Cluster Updates Without Error but Machine Config Pools Degraded with `Marking Degraded due to: unexpected on-disk state` on OCP 4.6 and newer
Environment
- Red Hat OpenShift Container Platform (RHOCP)
- 4.6+
Issue
-
After performing an update to a newer version of OpenShift Container Platform, not all nodes are upgraded. For example:
$ oc get node NAME STATUS ROLES AGE VERSION master-0.ocp.example.net Ready master 34d v1.17.1+9d33dd3 master-1.ocp.example.net Ready master 34d v1.17.1+9d33dd3 master-2.ocp.example.net Ready master 34d v1.17.1+9d33dd3 worker-0.ocp.example.net Ready worker 34d v1.17.1+9d33dd3 worker-1.ocp.example.net Ready worker 34d v1.17.1+9d33dd3 worker-2.ocp.example.net Ready, SchedulingDisabled worker 34d v1.17.1+912792b <---------- -
After performing an update to a newer version of OpenShift Container Platform, the MachineConfigOperator is reporting degraded pools:
$ oc describe co/machine-config ... 'Failed to resync $VERSION because: error during syncRequiredMachineConfigPools: [timed out waiting for the condition, error pool $POOL is not ready, retrying. Status: (pool degraded: true total: x, ready y, updated: y, unavailable: 1)]' -
A machine config pool is degraded, and in the MachineConfigOperator clusteroperator extensions, we see an error similar to:
worker: 'pool is degraded because nodes fail with "1 nodes are reporting degraded status on sync": "Node worker0 is reporting: \"unexpected on-disk state validating against rendered-worker-abc: expected target osImageURL \\\"quay.io/openshift-release-dev/ocp-v4.0-art-dev@sha256:xxx\\\", have \\\"quay.io/openshift-release-dev/ocp-v4.0-art-dev@sha256:yyy\\\" (\\\"zzz\\\")\""' -
The machine-config-daemon pod logs show:
Marking Degraded due to: unexpected on-disk state validating against rendered-master- 7eee653a0a756d9bb2eb74f2ea00b91e: content mismatch for file "/usr/local/bin/configure-ovs.sh"
Resolution
Important: This solution is for OCP 4.6 and newer releases, and has now been updated for 4.12+. Previous revisions of this solution referenced using the deprecated pivot command.
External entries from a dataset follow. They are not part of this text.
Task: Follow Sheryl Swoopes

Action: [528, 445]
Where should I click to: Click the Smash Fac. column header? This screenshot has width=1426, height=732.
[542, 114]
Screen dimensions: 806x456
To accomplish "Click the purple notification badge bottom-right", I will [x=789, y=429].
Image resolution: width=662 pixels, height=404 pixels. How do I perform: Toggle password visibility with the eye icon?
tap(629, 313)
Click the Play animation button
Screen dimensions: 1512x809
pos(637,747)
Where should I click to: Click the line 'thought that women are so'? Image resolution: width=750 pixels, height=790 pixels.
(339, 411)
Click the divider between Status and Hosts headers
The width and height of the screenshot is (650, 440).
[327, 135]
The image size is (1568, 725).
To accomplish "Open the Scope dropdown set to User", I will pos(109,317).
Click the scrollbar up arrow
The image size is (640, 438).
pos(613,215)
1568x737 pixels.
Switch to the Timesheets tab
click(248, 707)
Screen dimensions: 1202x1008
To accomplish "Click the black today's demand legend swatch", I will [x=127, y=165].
For OCP 4.5 and older, please check KCS 4466631 instead.
Before applying the workaround, please collect the logs from the affected node to assist in finding the root cause:
$ oc debug node/[node_name]
[...]
sh-4.4# chroot /host bash
[core@node_name ~]# journalctl -b -1 -u ostree-finalize-staged.service
[core@node_name ~]# journalctl -b -1 -u rpm-ostreed.service
Collecting a must-gather would also be helpful. In newer versions of the must-gather tool, the above services are automatically collected.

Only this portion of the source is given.